Article 2 : L’État versera à la SCI MEYERBEER et M. et Mme Y la somme globale de 1 200 € en application des dispositions de l’article L. 761-1 du code de justice administrative.
Article 3 : Les conclusions de M. et Mme Z A X au titre de l’article L. 761-1 du code de justice administrative sont rejetées.
Article 4 : Le présent jugement sera notifié à la SCI MEYERBEER, à M. et Mme H Y, au ministre du logement et de l’égalité des territoires, à la commune de Larzac et à M. et Mme B Z A X. Copie en sera délivrée au préfet de la Dordogne et au procureur de la République près le Tribunal de grande instance de Bergerac.

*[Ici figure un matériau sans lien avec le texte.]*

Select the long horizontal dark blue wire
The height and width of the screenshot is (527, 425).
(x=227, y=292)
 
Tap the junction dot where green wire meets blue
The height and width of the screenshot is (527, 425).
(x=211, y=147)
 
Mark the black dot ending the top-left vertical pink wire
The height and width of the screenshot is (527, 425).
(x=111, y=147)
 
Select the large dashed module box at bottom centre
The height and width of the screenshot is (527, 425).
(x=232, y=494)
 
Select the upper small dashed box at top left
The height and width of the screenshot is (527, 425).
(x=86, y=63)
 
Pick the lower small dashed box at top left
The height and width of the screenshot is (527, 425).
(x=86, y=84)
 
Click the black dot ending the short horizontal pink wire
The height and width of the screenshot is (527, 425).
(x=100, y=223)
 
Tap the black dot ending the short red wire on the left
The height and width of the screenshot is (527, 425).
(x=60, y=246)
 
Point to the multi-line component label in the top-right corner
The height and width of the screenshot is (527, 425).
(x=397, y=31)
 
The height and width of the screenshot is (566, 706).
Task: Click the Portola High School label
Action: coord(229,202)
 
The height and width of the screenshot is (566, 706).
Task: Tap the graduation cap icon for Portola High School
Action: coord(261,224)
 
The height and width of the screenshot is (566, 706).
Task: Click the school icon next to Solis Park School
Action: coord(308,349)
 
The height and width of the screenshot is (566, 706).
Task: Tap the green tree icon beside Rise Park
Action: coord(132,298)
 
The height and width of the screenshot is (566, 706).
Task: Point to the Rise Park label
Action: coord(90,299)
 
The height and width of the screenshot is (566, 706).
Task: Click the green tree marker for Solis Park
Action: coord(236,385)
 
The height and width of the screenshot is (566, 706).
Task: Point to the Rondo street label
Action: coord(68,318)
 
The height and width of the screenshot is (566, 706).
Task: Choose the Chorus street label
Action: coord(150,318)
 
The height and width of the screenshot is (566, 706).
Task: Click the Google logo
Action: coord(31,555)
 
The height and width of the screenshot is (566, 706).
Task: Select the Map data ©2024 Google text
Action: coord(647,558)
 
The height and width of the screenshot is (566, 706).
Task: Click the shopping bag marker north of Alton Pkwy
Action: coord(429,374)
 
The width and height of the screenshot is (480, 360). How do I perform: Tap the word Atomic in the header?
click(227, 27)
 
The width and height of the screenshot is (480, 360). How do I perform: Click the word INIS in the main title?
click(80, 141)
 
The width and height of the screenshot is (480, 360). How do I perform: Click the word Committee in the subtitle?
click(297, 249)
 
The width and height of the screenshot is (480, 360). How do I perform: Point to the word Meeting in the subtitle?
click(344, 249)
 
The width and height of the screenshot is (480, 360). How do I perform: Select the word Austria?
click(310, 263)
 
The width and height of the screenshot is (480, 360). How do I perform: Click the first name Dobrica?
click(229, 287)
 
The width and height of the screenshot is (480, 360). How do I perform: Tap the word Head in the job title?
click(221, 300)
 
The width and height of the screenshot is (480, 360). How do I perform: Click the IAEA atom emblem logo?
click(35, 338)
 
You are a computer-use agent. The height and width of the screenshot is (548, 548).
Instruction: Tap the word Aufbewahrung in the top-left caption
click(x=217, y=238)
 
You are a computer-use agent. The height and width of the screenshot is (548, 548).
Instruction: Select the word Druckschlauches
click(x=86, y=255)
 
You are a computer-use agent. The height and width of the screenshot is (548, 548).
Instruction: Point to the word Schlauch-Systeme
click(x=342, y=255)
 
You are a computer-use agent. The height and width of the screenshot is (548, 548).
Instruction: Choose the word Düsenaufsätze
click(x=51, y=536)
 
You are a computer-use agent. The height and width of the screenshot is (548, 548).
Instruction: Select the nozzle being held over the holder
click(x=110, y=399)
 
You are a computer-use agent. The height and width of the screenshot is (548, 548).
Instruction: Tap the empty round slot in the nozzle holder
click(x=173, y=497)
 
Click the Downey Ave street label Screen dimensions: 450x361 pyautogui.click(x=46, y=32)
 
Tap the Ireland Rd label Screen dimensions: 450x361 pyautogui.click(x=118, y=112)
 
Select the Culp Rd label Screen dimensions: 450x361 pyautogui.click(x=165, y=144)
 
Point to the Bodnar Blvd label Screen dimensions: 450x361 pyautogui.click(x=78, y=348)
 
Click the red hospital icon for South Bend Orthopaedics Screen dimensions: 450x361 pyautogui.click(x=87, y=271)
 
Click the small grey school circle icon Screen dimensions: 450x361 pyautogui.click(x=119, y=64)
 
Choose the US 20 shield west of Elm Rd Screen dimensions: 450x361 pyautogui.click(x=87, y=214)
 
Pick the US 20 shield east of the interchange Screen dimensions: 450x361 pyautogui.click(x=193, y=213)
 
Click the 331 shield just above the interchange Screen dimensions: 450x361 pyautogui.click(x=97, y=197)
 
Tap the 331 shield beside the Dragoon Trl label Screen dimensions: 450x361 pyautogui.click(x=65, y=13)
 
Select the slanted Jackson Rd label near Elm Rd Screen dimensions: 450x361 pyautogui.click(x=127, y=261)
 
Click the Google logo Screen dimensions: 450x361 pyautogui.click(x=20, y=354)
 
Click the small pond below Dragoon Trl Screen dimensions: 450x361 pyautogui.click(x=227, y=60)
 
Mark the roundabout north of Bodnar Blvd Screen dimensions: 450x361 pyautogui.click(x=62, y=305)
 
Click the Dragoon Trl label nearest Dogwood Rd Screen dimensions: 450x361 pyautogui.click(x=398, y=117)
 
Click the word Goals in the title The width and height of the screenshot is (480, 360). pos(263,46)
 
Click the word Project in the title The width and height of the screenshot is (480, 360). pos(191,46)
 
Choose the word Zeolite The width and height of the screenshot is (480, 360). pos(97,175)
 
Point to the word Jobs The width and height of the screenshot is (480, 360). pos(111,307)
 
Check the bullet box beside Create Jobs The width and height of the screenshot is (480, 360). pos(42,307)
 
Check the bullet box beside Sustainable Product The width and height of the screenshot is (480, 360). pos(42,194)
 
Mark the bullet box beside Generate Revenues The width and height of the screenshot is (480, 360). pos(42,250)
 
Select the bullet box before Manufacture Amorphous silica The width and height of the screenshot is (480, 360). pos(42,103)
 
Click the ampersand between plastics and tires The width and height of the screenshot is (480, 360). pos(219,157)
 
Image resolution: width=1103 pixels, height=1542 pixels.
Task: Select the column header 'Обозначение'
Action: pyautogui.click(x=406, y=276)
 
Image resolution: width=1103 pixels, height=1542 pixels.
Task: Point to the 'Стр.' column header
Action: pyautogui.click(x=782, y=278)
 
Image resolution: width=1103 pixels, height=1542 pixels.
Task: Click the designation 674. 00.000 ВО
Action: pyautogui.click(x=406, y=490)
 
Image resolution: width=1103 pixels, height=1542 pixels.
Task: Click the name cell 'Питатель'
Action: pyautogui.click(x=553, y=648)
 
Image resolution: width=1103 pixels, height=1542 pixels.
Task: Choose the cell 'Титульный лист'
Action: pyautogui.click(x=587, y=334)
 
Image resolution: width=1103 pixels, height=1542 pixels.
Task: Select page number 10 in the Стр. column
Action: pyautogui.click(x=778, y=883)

Délibéré après l’audience du 3 avril 2014 à laquelle siégeaient :
– M. Pouzoulet, président,
– M. Nass, premier conseiller,
– M. Naud, conseiller,
Lu en audience publique, le 6 mai 2014,
Le rapporteur, Le président,
G. NAUD PH. POUZOULET
La greffière,
C. JUSSY
La République mande et ordonne au ministre du logement et de l’égalité des territoires en ce qui le concerne ou à tous huissiers de justice à ce requis en ce qui concerne les voies de droit commun contre les parties privées, de pourvoir à l’exécution de la présente décision.